» WHAT IS BEING ASKED:
Would you output the following records verbatim and skip the images in them?

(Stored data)
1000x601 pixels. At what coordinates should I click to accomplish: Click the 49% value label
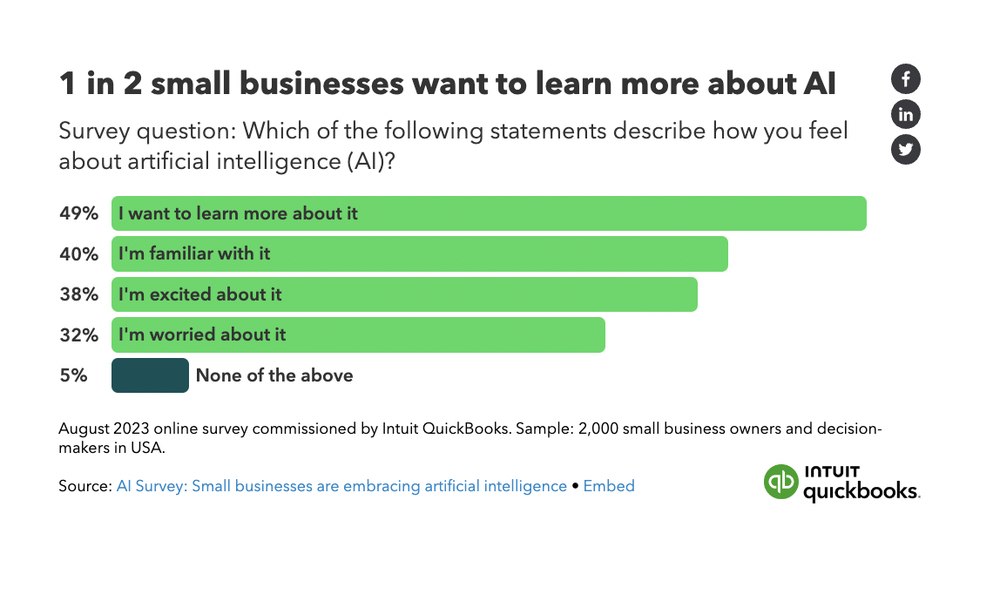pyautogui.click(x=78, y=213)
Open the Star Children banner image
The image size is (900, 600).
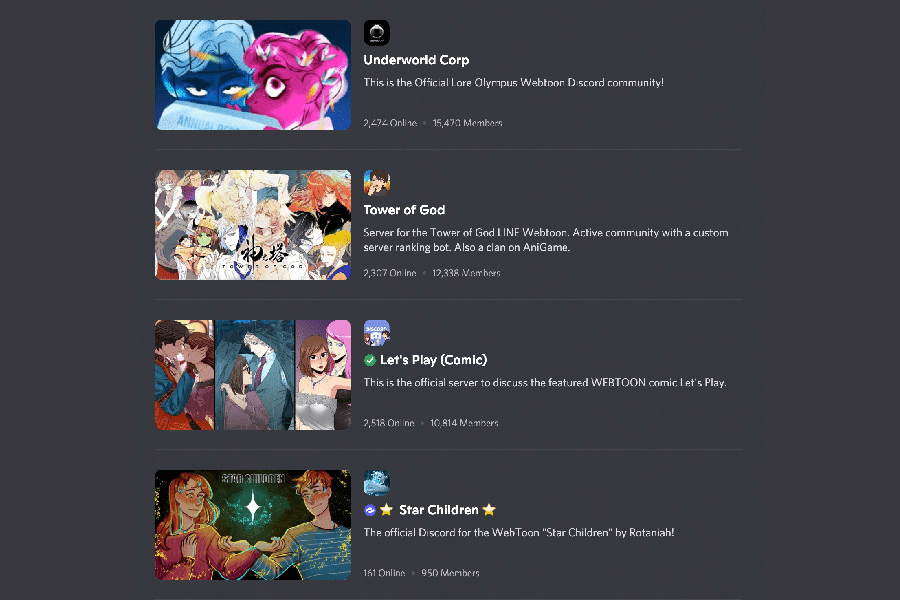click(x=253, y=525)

» FINISHED TASK:
1000x601 pixels. At what coordinates should I click to accomplish: Click the 49% value label
pyautogui.click(x=78, y=213)
Open the Star Children banner image
The image size is (900, 600).
click(x=253, y=525)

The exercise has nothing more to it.